Ricardo Small — a retiree with bachelor’s and master’s degrees in wildlife biology from the University of Arizona and a past executive secretary of the Arizona Wildlife Federation — called the Game and Fish coyote program an “ongoing slaughter.”

“It is tragic that the Arizona Game and Fish Commission and Department, charged with managing our state’s wildlife, picks favorite species — always species that humans shoot — and then, in large numbers, kills other species who sometimes eat the favored game animals,” Small said. “Often that policy of killing large numbers of predators ends up being futile and self-defeating. There are numerous reports from wildlife biologists that refute any long-term benefit from killing large numbers of predators, particularly coyotes.”

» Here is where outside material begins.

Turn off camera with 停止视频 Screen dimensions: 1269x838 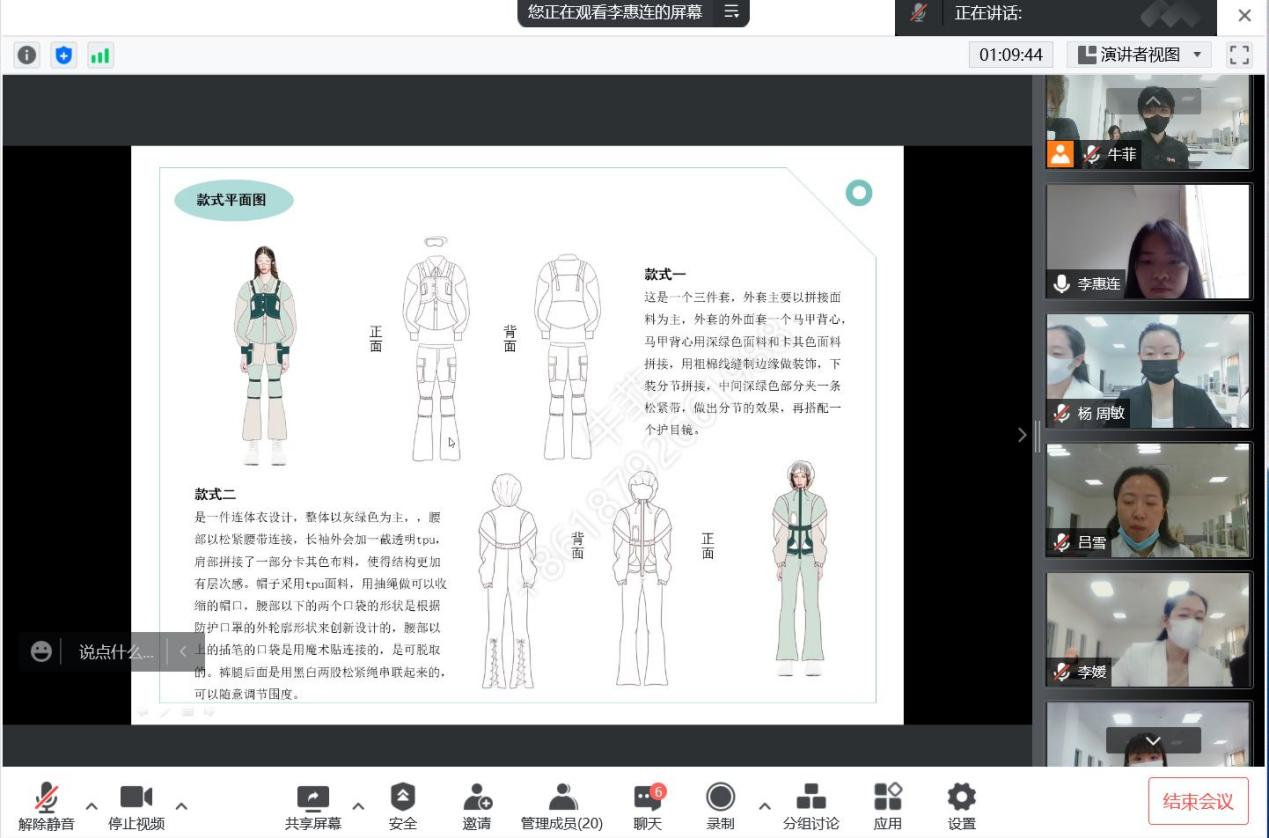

Game and Fish officials, who said they have no firm estimate of Arizona’s coyote population, disagreed strongly with the contentions of the coyote-control opponents.

“We manage wildlife carefully,” deVos said, noting that only a small percentage of the nearly 850 species managed by the department are game species. “Our non-game program is one of the prides of the department. To say we focus on game species is grossly unfair.”

He emphasized that pronghorns are “not only a game species. A lot of people watch pronghorns” as watchable wildlife instead of hunting them.

Opponents of coyote-killing programs sometimes maintain that wildlife agencies should let nature take its course without interfering.

“That’s conceptually an interesting idea, and it worked well before Arizona had close to 7 million people,” deVos said. “But it’s absolutely impractical in practice” in a state with a growing population where maintaining an ecological balance is challenging.